27 Tanrımız RAB'be kurban kesmek için, bize buyurduğu gibi üç gün çölde yol almalıyız.”
We will go three days’ journey into the wilderness, and sacrifice to Jehovah our God, as he shall command us.
28 Firavun, “Çölde Tanrınız RAB'be kurban kesmeniz için sizi salıveriyorum” dedi, “Yalnız çok uzağa gitmeyeceksiniz. Şimdi benim için dua edin.”
And Pharaoh said, I will let you go, that ye may sacrifice to Jehovah your God in the wilderness; only ye shall not go very far away: entreat for me.
29 Musa, “Yarın at sineklerini firavunun, görevlilerinin, halkının üzerinden uzaklaştırsın diye, yanından ayrılır ayrılmaz RAB'be dua edeceğim” dedi, “Yalnız firavun RAB'be kurban kesmek için halkın gitmesini önleyerek bizi yine aldatmamalı.”

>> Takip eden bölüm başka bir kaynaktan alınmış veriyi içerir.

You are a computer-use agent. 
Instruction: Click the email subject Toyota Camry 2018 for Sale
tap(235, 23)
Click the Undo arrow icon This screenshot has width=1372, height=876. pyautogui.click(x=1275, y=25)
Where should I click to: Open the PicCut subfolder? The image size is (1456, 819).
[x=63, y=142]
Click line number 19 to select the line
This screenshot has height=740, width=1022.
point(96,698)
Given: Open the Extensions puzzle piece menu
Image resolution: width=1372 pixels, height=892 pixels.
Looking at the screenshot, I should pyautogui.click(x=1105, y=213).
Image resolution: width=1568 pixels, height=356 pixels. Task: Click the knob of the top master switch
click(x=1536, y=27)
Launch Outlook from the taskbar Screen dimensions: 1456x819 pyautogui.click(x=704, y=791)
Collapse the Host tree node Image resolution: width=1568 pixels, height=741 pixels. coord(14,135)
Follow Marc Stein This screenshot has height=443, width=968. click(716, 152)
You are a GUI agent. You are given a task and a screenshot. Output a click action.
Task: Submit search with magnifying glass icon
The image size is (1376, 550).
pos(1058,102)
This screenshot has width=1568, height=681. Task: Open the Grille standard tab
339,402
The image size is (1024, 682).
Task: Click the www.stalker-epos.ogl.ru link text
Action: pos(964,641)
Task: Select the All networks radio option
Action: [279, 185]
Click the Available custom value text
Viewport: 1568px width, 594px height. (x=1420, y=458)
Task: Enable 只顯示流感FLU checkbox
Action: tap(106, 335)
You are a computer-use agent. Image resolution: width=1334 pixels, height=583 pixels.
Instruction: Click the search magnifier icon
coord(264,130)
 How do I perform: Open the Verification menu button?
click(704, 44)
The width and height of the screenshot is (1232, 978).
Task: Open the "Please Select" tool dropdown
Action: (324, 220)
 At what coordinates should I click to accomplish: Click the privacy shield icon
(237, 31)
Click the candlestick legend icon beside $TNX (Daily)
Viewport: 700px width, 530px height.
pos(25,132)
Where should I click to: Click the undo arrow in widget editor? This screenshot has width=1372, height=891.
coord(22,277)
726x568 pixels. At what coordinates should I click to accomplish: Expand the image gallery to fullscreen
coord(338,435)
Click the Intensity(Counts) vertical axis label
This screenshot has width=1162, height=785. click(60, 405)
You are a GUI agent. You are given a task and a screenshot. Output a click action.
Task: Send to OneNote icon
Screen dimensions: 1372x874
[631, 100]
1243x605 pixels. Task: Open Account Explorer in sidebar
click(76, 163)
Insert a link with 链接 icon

And Moses said, Behold, I go out from thee, and I will entreat Jehovah that the swarms of flies may depart from Pharaoh, from his servants, and from his people, to-morrow: only let not Pharaoh deal deceitfully any more in not letting the people go to sacrifice to Jehovah.
30 Musa firavunun yanından çıkıp RAB'be dua etti.
And Moses went out from Pharaoh, and entreated Jehovah.
31 RAB Musa'nın isteğini yerine getirdi; firavunun, görevlilerinin, halkının üzerinden at sineklerini uzaklaştırdı. Tek sinek kalmadı.
And Jehovah did according to the word of Moses; and he removed the swarms of flies from Pharaoh, from his servants, and from his people; there remained not one.
32 Öyleyken, firavun bir kez daha inatçılık etti ve halkı salıvermedi.
And Pharaoh hardened his heart this time also, and he did not let the people go.